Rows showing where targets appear
** start **
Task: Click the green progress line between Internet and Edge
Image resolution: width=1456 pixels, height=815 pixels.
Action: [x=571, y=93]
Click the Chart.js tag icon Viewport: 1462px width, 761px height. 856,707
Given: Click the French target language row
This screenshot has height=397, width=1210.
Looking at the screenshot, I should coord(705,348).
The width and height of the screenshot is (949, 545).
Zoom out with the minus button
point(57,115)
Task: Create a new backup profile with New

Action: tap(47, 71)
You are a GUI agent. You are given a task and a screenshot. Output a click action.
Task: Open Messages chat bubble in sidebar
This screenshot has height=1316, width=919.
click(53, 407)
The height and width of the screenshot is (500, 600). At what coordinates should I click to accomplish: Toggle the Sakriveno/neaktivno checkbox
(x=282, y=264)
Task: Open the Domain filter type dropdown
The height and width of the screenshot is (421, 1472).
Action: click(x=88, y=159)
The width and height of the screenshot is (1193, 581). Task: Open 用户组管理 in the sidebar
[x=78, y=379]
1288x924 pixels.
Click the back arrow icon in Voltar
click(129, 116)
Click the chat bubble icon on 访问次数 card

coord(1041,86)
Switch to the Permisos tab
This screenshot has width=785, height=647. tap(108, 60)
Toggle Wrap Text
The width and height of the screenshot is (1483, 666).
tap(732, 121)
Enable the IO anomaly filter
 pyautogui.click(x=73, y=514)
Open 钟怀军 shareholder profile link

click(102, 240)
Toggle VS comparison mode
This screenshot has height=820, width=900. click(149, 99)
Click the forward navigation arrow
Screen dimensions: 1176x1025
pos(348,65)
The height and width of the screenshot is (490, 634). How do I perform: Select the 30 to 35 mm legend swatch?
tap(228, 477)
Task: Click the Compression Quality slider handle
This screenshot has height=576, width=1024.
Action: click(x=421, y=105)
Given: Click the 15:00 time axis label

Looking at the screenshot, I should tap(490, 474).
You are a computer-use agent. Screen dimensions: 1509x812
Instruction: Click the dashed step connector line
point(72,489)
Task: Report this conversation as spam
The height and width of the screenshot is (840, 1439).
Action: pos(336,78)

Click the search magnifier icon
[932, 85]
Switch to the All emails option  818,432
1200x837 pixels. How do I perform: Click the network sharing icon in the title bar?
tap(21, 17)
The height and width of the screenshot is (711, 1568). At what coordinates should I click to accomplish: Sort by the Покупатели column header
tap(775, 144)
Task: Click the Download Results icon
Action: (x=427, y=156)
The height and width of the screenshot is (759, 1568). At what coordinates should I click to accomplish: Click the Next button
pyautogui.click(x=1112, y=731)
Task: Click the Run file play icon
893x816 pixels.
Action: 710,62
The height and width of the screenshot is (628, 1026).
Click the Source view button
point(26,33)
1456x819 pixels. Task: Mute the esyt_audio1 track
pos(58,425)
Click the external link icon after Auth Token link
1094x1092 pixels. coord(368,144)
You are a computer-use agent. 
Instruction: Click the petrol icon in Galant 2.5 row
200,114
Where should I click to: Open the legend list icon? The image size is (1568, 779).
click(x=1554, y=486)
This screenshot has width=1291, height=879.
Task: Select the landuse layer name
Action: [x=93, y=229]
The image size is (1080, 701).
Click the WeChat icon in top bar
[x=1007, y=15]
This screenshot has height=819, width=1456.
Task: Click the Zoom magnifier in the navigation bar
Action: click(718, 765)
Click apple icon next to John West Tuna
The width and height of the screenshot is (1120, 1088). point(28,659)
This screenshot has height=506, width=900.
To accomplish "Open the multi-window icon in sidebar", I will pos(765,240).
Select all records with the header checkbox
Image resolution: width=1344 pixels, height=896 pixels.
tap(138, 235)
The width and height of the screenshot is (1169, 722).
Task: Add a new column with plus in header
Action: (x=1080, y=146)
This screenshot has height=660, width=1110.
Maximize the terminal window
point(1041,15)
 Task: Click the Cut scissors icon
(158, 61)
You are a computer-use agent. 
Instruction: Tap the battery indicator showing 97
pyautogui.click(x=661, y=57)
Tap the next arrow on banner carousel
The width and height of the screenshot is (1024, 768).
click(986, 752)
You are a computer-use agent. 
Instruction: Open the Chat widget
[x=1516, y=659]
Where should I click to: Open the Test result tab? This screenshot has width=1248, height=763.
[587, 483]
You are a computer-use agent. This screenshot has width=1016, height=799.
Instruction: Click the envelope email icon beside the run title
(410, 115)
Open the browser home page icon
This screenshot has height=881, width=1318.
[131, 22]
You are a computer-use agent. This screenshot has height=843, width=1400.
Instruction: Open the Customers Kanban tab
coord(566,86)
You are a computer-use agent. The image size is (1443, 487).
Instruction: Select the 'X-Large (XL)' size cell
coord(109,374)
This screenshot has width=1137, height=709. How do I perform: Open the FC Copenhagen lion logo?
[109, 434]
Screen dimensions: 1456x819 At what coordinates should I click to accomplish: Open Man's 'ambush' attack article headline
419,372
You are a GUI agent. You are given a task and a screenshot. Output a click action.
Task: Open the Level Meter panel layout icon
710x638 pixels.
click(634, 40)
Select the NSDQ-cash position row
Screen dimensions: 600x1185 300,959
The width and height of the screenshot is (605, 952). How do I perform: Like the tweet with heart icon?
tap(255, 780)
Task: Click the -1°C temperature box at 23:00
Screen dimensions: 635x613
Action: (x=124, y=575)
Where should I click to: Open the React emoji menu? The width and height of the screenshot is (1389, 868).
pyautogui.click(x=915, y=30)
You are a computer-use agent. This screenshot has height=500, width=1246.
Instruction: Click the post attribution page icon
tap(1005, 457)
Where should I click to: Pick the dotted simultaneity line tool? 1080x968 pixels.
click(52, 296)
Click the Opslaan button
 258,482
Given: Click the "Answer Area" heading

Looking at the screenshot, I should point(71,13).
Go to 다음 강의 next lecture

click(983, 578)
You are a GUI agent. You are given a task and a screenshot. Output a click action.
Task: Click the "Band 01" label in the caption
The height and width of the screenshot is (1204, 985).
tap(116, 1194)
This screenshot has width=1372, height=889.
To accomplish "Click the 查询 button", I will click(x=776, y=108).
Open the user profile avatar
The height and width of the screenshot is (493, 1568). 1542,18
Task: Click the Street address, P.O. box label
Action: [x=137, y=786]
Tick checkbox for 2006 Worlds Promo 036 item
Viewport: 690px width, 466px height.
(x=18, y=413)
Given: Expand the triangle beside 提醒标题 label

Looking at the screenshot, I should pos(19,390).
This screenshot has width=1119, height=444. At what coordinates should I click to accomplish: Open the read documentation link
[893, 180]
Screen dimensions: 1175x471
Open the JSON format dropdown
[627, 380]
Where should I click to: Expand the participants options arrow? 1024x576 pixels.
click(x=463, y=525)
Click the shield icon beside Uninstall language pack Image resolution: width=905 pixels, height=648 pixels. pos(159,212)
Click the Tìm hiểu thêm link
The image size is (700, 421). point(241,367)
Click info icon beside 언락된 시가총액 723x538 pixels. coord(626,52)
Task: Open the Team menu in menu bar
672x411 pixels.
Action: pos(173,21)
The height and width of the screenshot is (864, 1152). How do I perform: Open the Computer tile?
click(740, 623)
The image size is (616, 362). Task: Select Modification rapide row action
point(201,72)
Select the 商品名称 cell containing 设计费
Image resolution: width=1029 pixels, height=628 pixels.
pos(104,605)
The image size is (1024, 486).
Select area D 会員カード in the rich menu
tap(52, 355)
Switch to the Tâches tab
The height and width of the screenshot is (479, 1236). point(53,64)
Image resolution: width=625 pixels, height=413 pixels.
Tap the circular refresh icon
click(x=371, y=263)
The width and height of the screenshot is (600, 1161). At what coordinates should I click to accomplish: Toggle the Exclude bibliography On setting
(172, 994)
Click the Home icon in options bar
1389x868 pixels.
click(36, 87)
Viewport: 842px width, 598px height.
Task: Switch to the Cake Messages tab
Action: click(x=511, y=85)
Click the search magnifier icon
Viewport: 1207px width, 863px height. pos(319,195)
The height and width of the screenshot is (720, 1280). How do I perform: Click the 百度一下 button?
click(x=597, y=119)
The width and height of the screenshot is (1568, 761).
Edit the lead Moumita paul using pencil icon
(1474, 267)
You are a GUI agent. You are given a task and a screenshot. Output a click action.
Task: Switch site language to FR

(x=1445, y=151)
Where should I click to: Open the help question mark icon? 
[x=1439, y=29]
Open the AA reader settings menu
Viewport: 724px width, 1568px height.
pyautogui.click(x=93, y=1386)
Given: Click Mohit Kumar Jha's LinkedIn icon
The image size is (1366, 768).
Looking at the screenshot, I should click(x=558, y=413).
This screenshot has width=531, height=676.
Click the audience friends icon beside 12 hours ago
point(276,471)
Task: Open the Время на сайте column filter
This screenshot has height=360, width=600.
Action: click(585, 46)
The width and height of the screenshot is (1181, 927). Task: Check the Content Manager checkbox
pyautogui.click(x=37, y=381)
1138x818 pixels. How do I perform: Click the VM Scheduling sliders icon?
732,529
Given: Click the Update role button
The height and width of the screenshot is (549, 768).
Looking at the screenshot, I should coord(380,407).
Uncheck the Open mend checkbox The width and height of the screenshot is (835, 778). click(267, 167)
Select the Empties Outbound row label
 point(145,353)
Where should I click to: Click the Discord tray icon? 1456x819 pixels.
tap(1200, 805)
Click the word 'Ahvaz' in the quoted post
** end **
__Aim__
Rewrite the part of the records that opens with the line containing "has height=843, width=1400." and closes with the line containing "coord(109,374)", changing "Customers" to "Clients" and leaving everything else the same.

__Response to the task__
You are a computer-use agent. This screenshot has height=843, width=1400.
Instruction: Open the Clients Kanban tab
coord(566,86)
You are a computer-use agent. The image size is (1443, 487).
Instruction: Select the 'X-Large (XL)' size cell
coord(109,374)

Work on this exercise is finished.